Rašković was a corresponding member of the Serbian Learned Society and a regular member since 13 January 1857. He was also a corresponding member of the Serbian Royal Academy: a regular member of the Department of Science and Mathematics, appointed  29 July 1864. Secretary of the Department of Science, Science and Mathematics (SUD) in 1867 and 1868.

Biography
Educated in Budapest, Prague, Chemnitz and Pšibran, where Mihailo Rašković studied to obtain his doctorate in chemistry. He was the first professor of chemistry educated abroad on the staff of the Belgrade Lyceum, the then highest learning institution in the Principality of Serbia, which eventually became the University of Belgrade.

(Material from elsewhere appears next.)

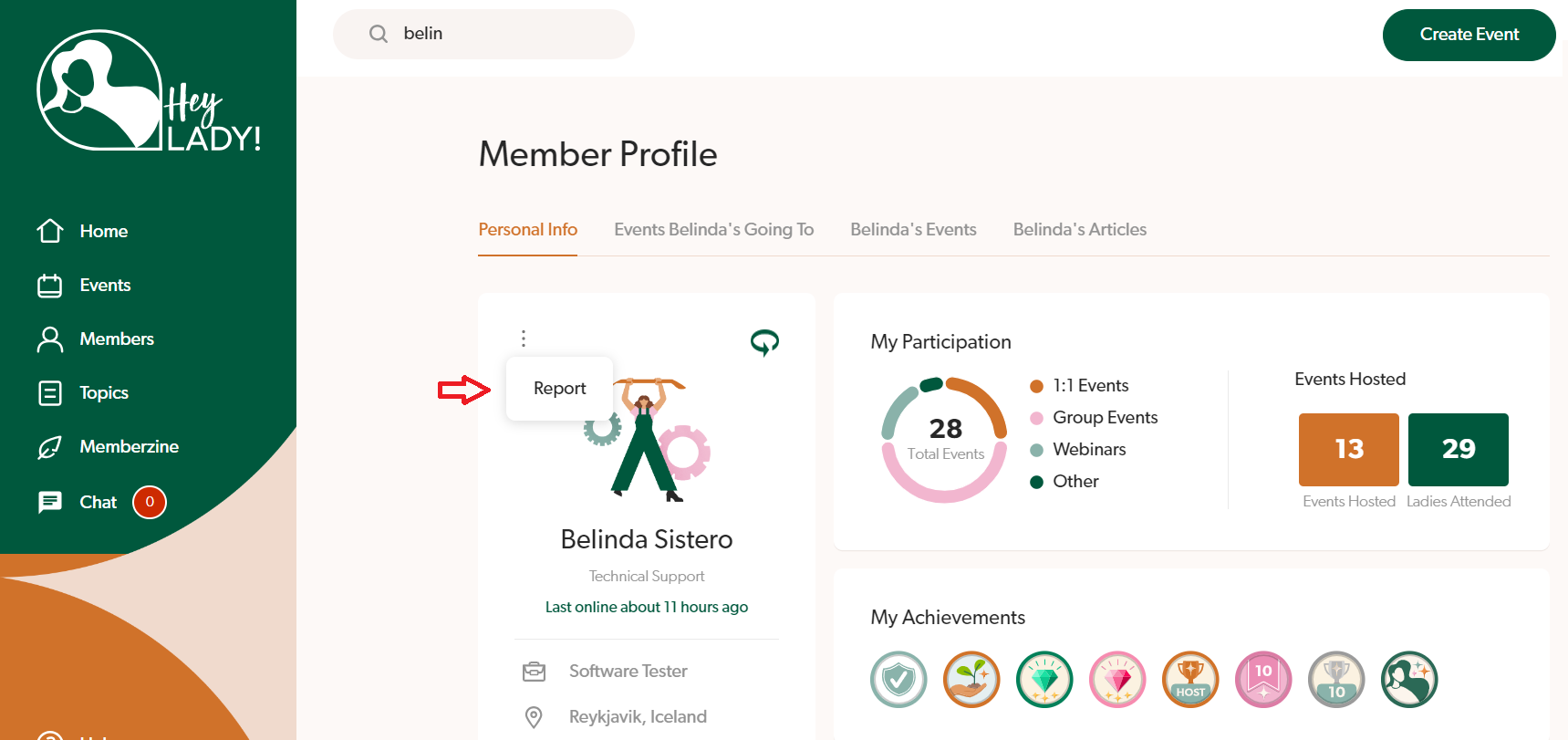
Task: Click the green chat bubble icon on profile
Action: (x=764, y=342)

It was in Kragujevac that the Lycée was founded in 1838 and initially had two departments: Philosophy and Jurisprudence, and in Belgrade, in 1853 a new Natural and Technical Department was established, where chemistry began to be studied. That same year, Mihailo Rašković began to teach inorganic and organic chemistry and chemical technology and to hold experiments and exercises in the chemical laboratory, which he founded also in the same year. Rašković's laboratory was initially called Chemical Workshop but the name was changed to Chemical Laboratory when the Belgrade Lyceum was turned into the Grandes écoles in 1863 and was moved from the Residence of Princess Ljubica to the Captain Miša's Mansion. The name remained until 1906 when the laboratory was renamed Hemijski zavod (institute) and later Hemijski Institut (Chemical Institute), its current name.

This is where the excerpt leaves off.